Politicizing intergenerational justice

To politicize intergenerational justice, youth activists have adopted the more radical terms (and associated terminology) of “environmental justice” and “climate justice” and translated them into a new version of intergenerational justice. Translation can be understood to be an open processes of reinterpretation and appropriation: “… norms diffuse precisely because—rather than despite the fact that—they may encompass different meanings, fit in with a variety of contexts, and be subject to framing by diverse actors” ([23]: 105). The assumption that norms are flexible and contestable leads to a growing emphasis being placed on actors (those who translate) and their agency [46]. The underlying hypothesis here is that the increased agency of marginalized groups (here young people) will have effects on mainstream norms and discourses. As Holzscheiter [14] has shown in her study of children’s agency in international politics dealing with child labor, we can observe that policies and discourse change dramatically when affected persons, i.e., children and youth, are recognized in the discourse as valid political agents. It changes not only discourses, as Holzscheiter argues, but also procedural norms. Children and young people experience more opportunities to participate in political negotiations and decision-making, such as in the Security Council of the UN as a result of being included in the discourse ([14], p. 656). Similarly, we observe that notions of sustainable futures are neither static nor immutable but can be challenged and reinterpreted by different actors [11, 18].

Youth actors have gained more agency in recent years and also accumulated more power to translate existing norms into new contexts (see [3]). They do so by making intergenerational justice a norm that directly and concretely affects them more so than it does some abstract unborn future generations. Moreover, the claim to be able to represent future generations goes hand in hand with being directly and concretely impacted by climate change in the future [19]. Whereas the principles of sustainability have been based heretofore on notions of long-term, more distant futures and abstract future generations, these futures have now been reinterpreted or reconstructed to be closer, concrete, and directly linked to the present generation of young people.

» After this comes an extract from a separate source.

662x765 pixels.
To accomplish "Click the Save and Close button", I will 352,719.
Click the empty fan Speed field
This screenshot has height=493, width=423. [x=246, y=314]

This new framing has been underlined and reinforced by the already visible impacts of global climate change, such as the more frequent occurrence of extreme weather events in recent years, like the summer droughts in Germany in 2018 and 2019 and the disastrous floods in the summer of 2021.

As Holfelder et al. [13] point out, Fridays for Future has made generational relations between younger people and adults a political topic. FFF has criticized the older generation for ineffective climate politics and demanded alternative options for action, namely, those that have promised global environmental justice as well as adequate protection against climate change impacts ([13]: 130–131). By grounding their explicit demands on a new vision of just futures combined with a reference to evidence-based research, FFF has effectively mobilized young people for climate and sustainability goals to a degree that has never been witnessed before in the entire climate debate. This reframing of the issue therefore has motivated masses of young people to take action, increased public attention and sensitivity, and raised the overall visibility of climate change impacts [45].

The mobilizing power of Fridays for Future is based on “a deep sense of injustice” [7]. Their anger about injustices in the face of the climate crisis has motivated many FFF activists to build a bridge between intergenerational and climate justice. They express their anger over the injustice of being disproportionately negatively impacted by the climate crisis as young people whose futures stretch over many decades to come [17]; but, at the same time, they do not feel responsible for the vast amounts of CO2 that have been emitted in the past up to the present. In parallel, the global environmental movement frames climate injustices by referring to injustices between the Global North and the Global South, where the line is drawn between those countries and regions that are responsible for most of the world’s emissions and those countries or regions whose populations have suffered the most from the environmental degradation and pollution caused by the former. What the FFF has done is to link the issue of intergenerational justice to the concept of climate justice, the language of which “is increasingly omnipresent in the discourse of academia, civil society, social movements, some governments, cities and even some businesses.” [26].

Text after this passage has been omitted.